En retrospectiva, la concepción sobre la vida de las culturas originarias aquí en América, era lo que les impedía verla como objeto de consumo y crear alrededor de ella un sistema de producción destructivo como el que tenemos hoy por hoy en nuestra modernidad urbana. Nuestros únicos ejemplos de civilización humana que funciona de manera equilibrada con el planeta fue vapuleado y es tomado hoy como un fenómeno de zoológico al que hay que cuidar por pura ética panfletaria, no vemos sus tecnologías ecológicas, no nos interesan sus modalidades de vida simbióticas con el resto del ser. Desde que españoles y portugueses zafaron de los árabes terminando con la Edad Media, con los desembarcos, con el fuerte La Navidad y después la navidad, la tierra se está pudriendo y yo estoy escribiendo esto tomando Coca Cola aun sabiendo que el océano está lleno de plástico. «Un proceso de muerte, de necrofilia» dice Dussel. Ahí está nuestro sistema funerario.

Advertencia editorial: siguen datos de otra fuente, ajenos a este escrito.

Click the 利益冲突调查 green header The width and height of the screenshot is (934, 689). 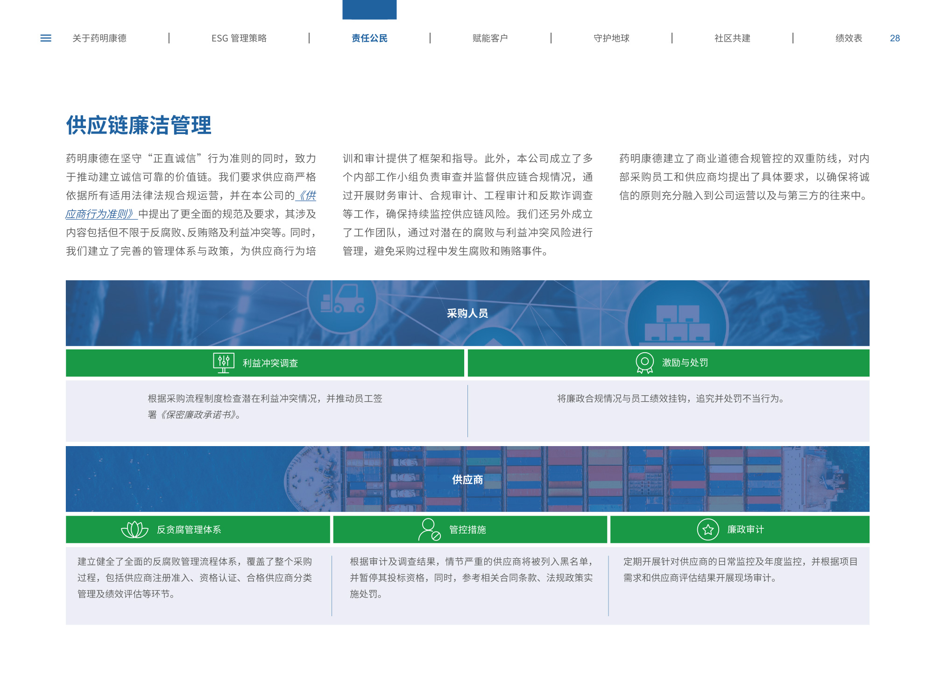pyautogui.click(x=270, y=363)
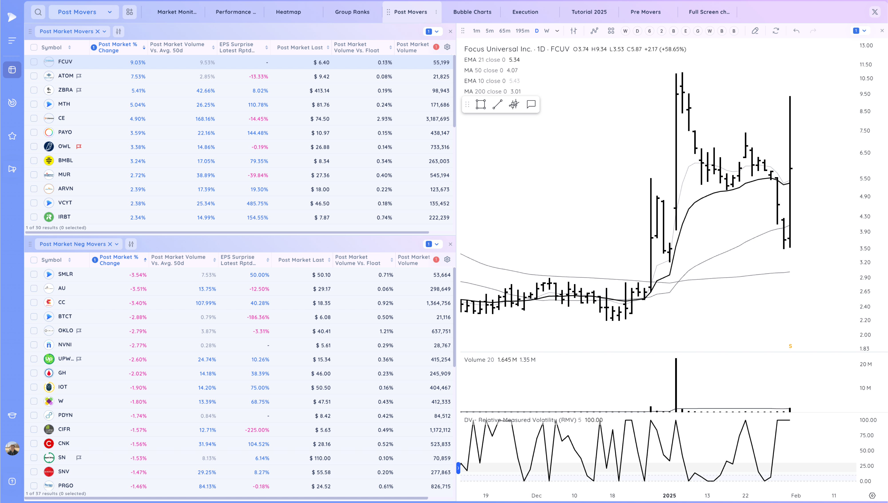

Uno empieza a pensar que quizá los indígenas tenían alguna excusa importante detrás del entierro con sus caballos y sus pertenencias, y que estás, nada tienen que ver con un cielo prometido. Hoy en día puede ser visto como maltrato animal, aun cuando nuestro sistema esta lleno de explotación animal que colaboran a esta destrucción planetaria y no solo en los mataderos, consumimos animales como objetos, ‘queremos un gato, un perro’ y con suerte nos escudamos en el amparo cuando no simplemente en la belleza. Explotamos la vida, tenemos, deseamos. Estamos en un campo de consumo libidinoso donde perdemos constantemente el horizonte del porvenir, la huella de carbono como ejemplo de la huella de mierda que le dejamos al planeta.
La gota de agua que cae al océano, ―estoicos mediante―, me lleva a pensar que ser tragado por la tierra tiene algo de fundamental en el trascender como materia orgánica sustentable. Si verdaderamente asumimos que la materia es materia, ¿cómo no nos preocupa donde es que vamos a ser enterrados? Después mucho Antígona y fascistas que desaparecen gente, ¿pero y ahora? ¿Qué va a pasarnos? Pensemos en el alma ¿cómo no?, pero desde la materia sin genética de por medio, ¿ser cenizas en lo alto de un ropero no debería llamarle la atención a alguien? ¿Cómo se sucederá nuestro reciclaje?
Decidimos olvidarnos. Si nuestra generación pegó un volantaso del positivismo al nihilismo del meme y la ironía, deberíamos capitalizarlo ya que no hay escapatoria a la plataforma, es eso o dejar que el entretenimiento y la idea del éxito nos ingiera mientras nos se nos cae una idea que apunte a algo, parecemos estar olvidando que los gigantes de nuestra Europa bien que se nos parecían y quizá la tenían menos complicada ―está bien― esa podría ser una excusa si obviamos lo antelado para sumirnos nuevamente en la sobredosis de dopamina, pero por lo menos apelaban al movimiento mientras que por acá se los sigue idolatrando, se sigue diciendo en la escuela que Colón descubrió América y recién en nivel terciario se accede institucionalmente a pensadoras y pensadoras con las que compartimos algo de territorialidad.